EXERCISE DIRECTIONS
Report back every line of the entries that contains "Click", exactly as written.

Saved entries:

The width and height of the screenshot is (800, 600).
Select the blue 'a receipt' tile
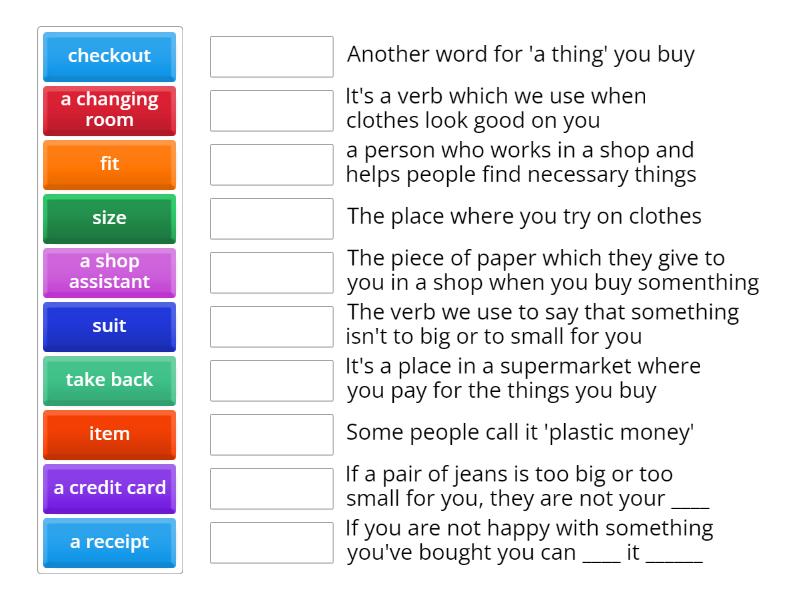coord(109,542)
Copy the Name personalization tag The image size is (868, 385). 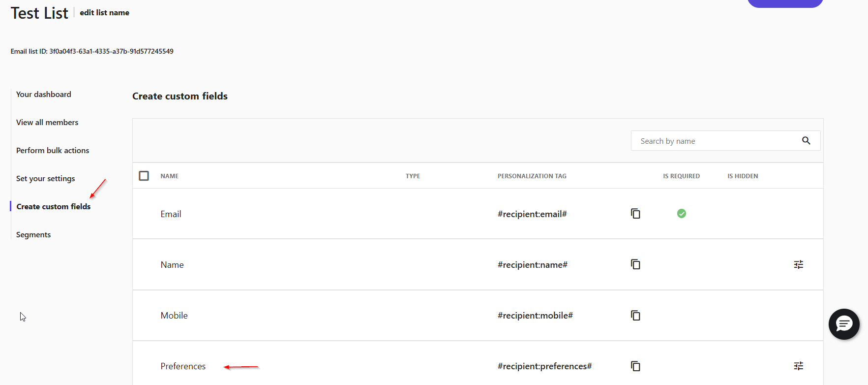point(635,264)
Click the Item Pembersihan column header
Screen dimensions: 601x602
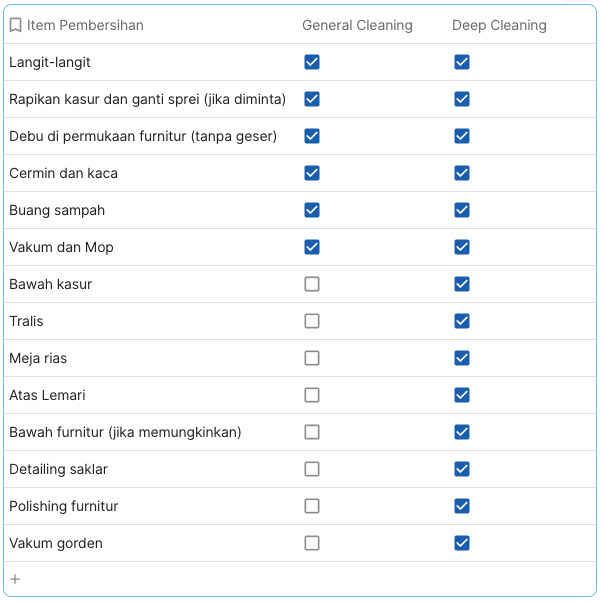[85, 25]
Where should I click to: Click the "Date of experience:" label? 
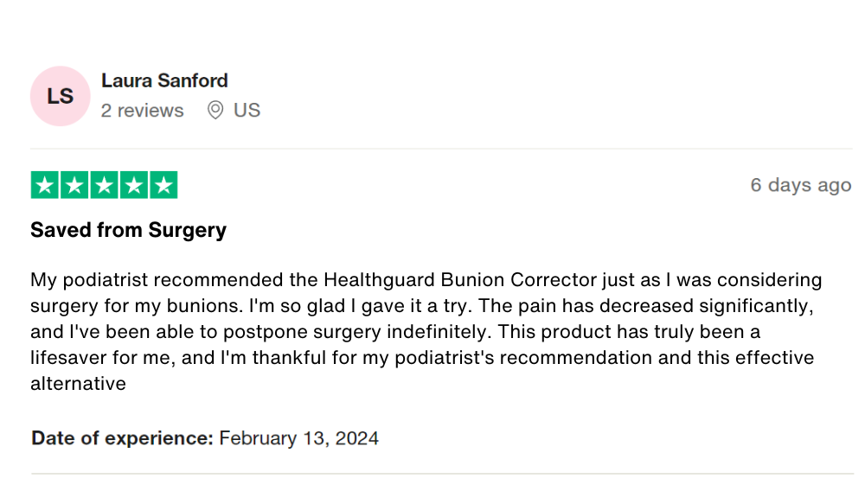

WRITTEN RESPONSE
Click the Item Pembersihan column header
Where should I click to: Click the "Date of experience:" label? 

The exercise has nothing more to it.